## [Seitentext]

--------------------------------------------------

Automatisierte und teilautomatisierte Lösungen versprechen Unterstützung bei der Anpassung von Energienutzung, sind jedoch derzeit häufig auf Nutzer:innen als homogene Gruppe ausgerichtet, ohne Unterschiede in Motivation und Flexibilitätspotenzial ausreichend zu berücksichtigen. Entsprechend häufig ist die gesellschaftliche Akzeptanz solcher Lösungen eingeschränkt, da Zweifel zu Vertrauenswürdigkeit und Angst vor Kontrollverlust verunsichernd wirken.
SLA 2.0 adressiert diesen Bedarf über drei parallele, inhaltlich verbundene Ansätze:
[1] Im Rahmen des Projekts erfolgt eine umfassende Analyse der Rolle von Gender- und Diversitätsfaktoren in Bezug auf Motivation und bestehenden Flexibilitätspotenziale. Darauf basierend werden gender- und diversitätssensible individuelle und kollektive Engagement- Ansätze identifiziert, die dabei unterstützen können, diversere Nutzer:innengruppen zu erreichen und entsprechend ihrem Flexibilitätspotenzial in Automatisierungsprogramme einzubinden. Die Ergebnisse zu diesem Prozess werden in einem Framework zu Gender- und Diversitätsfaktoren bei Verbrauchsflexibilität und assoziierten Engagement-Ansätzen zusammengefasst und mit internationalen Ergebnissen ergänzt bzw. diesen gegenübergestellt.
[2] Parallel wird analysiert, wie unterschiedliche Formen von Energiegemeinschaften in Anbetracht eingesetzter Technologien und sozialer Kontexte die Akzeptanz von automatisiertem Demand Side Management (DSM) unterstützen können. Dabei wird durch die Einbindung von Stakeholder:innen insbesondere auf die Rollen unterschiedlicher eingebundener Akteur:innen und deren Beitragspotenziale zu einer Sozialen Lizenz geachtet. Die Ergebnisse bieten einen Überblick zu identifizierten Clustern der gemeinschaftlichen Energiekonzepte und eine qualitative Bewertung der identifizierten Flexibilitätspotentiale und möglichen Aspekte, die zur Unterstützung einer Sozialen Lizenz zum Automatisieren beitragen.
[3] Ergänzt und unterstützt werden beide Aktivitäten durch eine statistische Analyse von Verbrauchsprofilen, in denen zentrale demographische Marker für unterschiedliche Konsummuster identifiziert und hinsichtlich unterschiedlicher Flexibilitätspotenziale analysiert werden. Zudem werden durch eine konsolidierte Bewertung von Lastprofildaten Kriterien zur Datenqualität für die Identifikation von Flexibilitätsprofilen erarbeitet, wodurch zukünftige Forschungsaktivitäten sowie die Entwicklung von zielgruppenspezifischen Lösungen unterstützt werden.

--------------------------------------------------

## [Datensätze]

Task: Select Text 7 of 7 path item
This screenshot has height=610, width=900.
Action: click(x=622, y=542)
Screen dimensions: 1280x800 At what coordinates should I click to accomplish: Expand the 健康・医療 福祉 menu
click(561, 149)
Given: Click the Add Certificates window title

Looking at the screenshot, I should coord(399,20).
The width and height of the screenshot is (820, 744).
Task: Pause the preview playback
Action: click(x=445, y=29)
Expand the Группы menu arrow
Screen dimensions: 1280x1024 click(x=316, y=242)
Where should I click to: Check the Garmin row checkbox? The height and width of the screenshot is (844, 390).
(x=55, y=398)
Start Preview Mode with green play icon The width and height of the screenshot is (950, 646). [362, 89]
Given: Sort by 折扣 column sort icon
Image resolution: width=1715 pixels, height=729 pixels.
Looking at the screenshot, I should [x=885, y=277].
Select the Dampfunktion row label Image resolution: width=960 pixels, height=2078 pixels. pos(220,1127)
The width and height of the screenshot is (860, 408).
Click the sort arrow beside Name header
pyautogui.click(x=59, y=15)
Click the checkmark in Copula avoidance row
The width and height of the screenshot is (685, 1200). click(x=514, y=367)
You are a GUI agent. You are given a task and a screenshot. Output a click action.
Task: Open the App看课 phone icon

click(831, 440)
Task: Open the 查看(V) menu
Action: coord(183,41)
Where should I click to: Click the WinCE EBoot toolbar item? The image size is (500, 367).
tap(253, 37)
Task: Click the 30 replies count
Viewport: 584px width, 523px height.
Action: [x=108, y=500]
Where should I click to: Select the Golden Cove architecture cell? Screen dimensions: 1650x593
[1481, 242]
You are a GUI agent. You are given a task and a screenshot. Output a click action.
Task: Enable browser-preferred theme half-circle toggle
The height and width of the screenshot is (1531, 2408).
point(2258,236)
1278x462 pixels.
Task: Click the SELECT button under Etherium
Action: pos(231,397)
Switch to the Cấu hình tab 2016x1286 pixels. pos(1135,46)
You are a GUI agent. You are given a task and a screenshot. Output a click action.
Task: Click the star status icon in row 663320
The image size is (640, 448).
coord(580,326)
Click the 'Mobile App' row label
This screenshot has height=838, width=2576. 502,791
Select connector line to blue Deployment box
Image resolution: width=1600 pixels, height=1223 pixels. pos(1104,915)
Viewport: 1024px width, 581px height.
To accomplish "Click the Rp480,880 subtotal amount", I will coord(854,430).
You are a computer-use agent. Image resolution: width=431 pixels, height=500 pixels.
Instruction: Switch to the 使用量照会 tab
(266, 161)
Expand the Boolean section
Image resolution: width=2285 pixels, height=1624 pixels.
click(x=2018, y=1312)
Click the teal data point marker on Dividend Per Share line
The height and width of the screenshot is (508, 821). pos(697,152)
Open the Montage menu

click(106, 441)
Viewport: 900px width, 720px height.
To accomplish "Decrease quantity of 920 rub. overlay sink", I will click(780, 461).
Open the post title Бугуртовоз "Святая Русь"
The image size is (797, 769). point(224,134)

--------------------------------------------------

## [Aufgabe 1]
Fasse den Seitentext in zwei Sätzen zusammen.
## [Aufgabe 2]
Stelle bitte in den Datensätzen die Zeilen von der Zeile mit „Screen dimensions: 1280x800“ bis einschließlich der Zeile mit „Switch to the Cấu“ als nummerierte Liste dar. Lass dabei die Leerzeilen weg.

## [Lösung 1]
Automatisierte und teilautomatisierte Lösungen zur Anpassung der Energienutzung behandeln Nutzer:innen häufig als homogene Gruppe, weshalb ihre gesellschaftliche Akzeptanz durch Zweifel an der Vertrauenswürdigkeit und Angst vor Kontrollverlust eingeschränkt ist. SLA 2.0 begegnet dem mit drei verbundenen Ansätzen: einer Analyse von Gender- und Diversitätsfaktoren samt passenden Engagement-Ansätzen, einer Untersuchung, wie Energiegemeinschaften die Akzeptanz von automatisiertem Demand Side Management unterstützen können, und einer statistischen Analyse von Verbrauchsprofilen und Lastprofildaten.

## [Lösung 2]
1. Screen dimensions: 1280x800 At what coordinates should I click to accomplish: Expand the 健康・医療 福祉 menu
2. click(561, 149)
3. Given: Click the Add Certificates window title
4. Looking at the screenshot, I should coord(399,20).
5. The width and height of the screenshot is (820, 744).
6. Task: Pause the preview playback
7. Action: click(x=445, y=29)
8. Expand the Группы menu arrow
9. Screen dimensions: 1280x1024 click(x=316, y=242)
10. Where should I click to: Check the Garmin row checkbox? The height and width of the screenshot is (844, 390).
11. (x=55, y=398)
12. Start Preview Mode with green play icon The width and height of the screenshot is (950, 646). [362, 89]
13. Given: Sort by 折扣 column sort icon
14. Image resolution: width=1715 pixels, height=729 pixels.
15. Looking at the screenshot, I should [x=885, y=277].
16. Select the Dampfunktion row label Image resolution: width=960 pixels, height=2078 pixels. pos(220,1127)
17. The width and height of the screenshot is (860, 408).
18. Click the sort arrow beside Name header
19. pyautogui.click(x=59, y=15)
20. Click the checkmark in Copula avoidance row
21. The width and height of the screenshot is (685, 1200). click(x=514, y=367)
22. You are a GUI agent. You are given a task and a screenshot. Output a click action.
23. Task: Open the App看课 phone icon
24. click(831, 440)
25. Task: Open the 查看(V) menu
26. Action: coord(183,41)
27. Where should I click to: Click the WinCE EBoot toolbar item? The image size is (500, 367).
28. tap(253, 37)
29. Task: Click the 30 replies count
30. Viewport: 584px width, 523px height.
31. Action: [x=108, y=500]
32. Where should I click to: Select the Golden Cove architecture cell? Screen dimensions: 1650x593
33. [1481, 242]
34. You are a GUI agent. You are given a task and a screenshot. Output a click action.
35. Task: Enable browser-preferred theme half-circle toggle
36. The height and width of the screenshot is (1531, 2408).
37. point(2258,236)
38. 1278x462 pixels.
39. Task: Click the SELECT button under Etherium
40. Action: pos(231,397)
41. Switch to the Cấu hình tab 2016x1286 pixels. pos(1135,46)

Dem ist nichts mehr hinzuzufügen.